■ Your goal ■
Convert the lines from the one containing "Task: Open the #istandwithyou hashtag" through the one containing "pyautogui.click(x=786, y=392)", inclusive, into a numbered list, omitting blank lines.

■ Extracted data ■
[start]
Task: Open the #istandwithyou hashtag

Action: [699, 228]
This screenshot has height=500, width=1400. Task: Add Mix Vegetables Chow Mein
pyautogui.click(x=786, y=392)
[end]
[start]
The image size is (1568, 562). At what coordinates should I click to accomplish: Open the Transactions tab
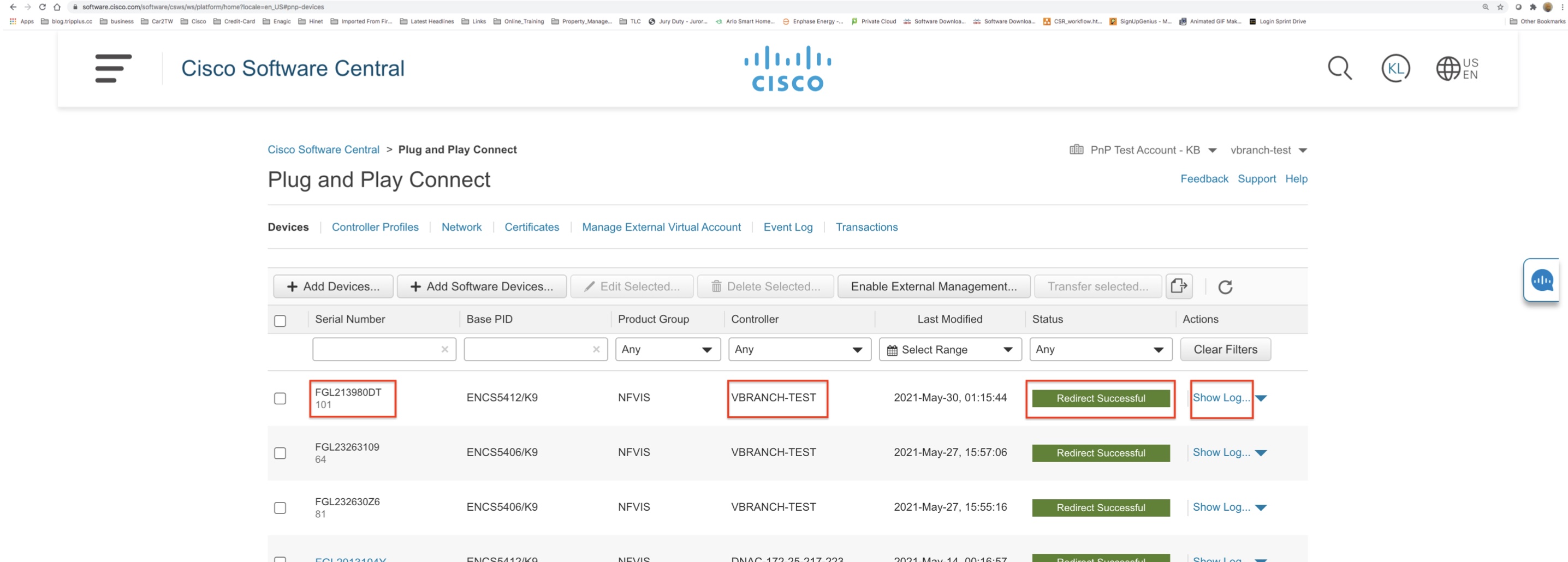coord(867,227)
[end]
[start]
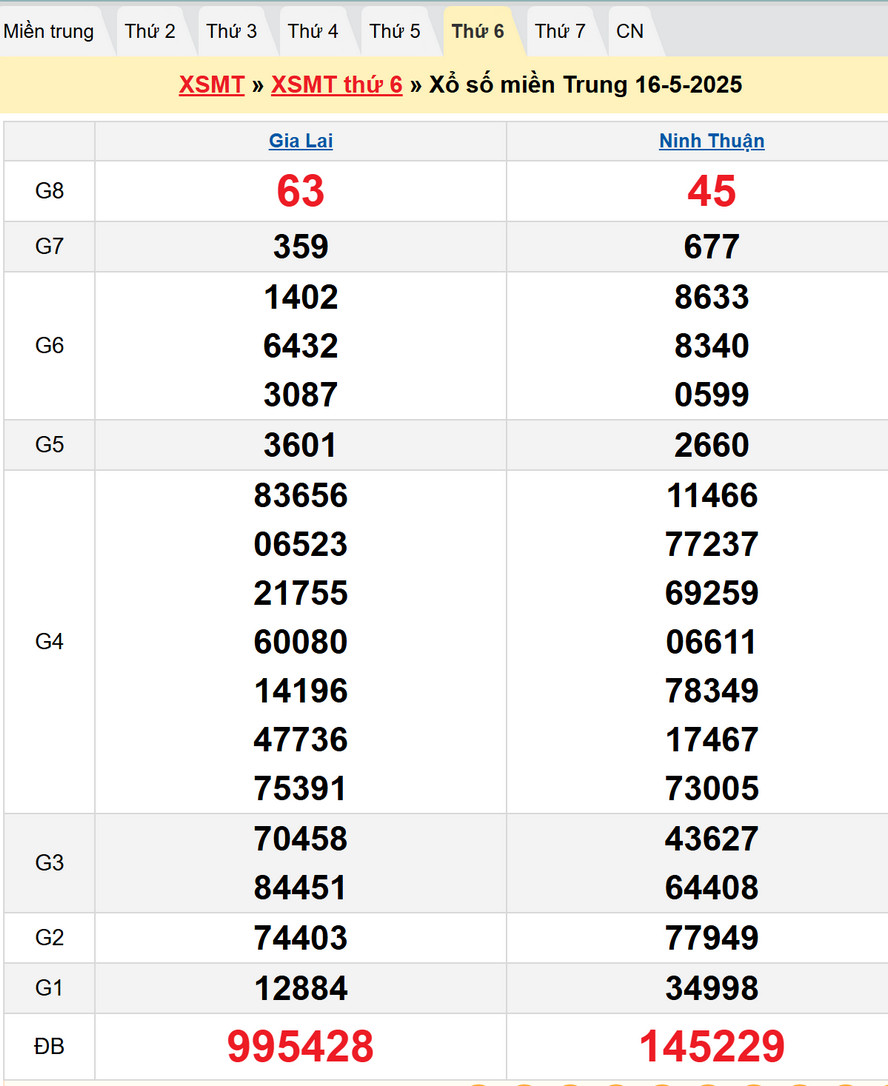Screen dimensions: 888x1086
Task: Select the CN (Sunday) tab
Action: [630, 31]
[end]
■ Exercise solution ■
1. Task: Open the #istandwithyou hashtag
2. Action: [699, 228]
3. This screenshot has height=500, width=1400. Task: Add Mix Vegetables Chow Mein
4. pyautogui.click(x=786, y=392)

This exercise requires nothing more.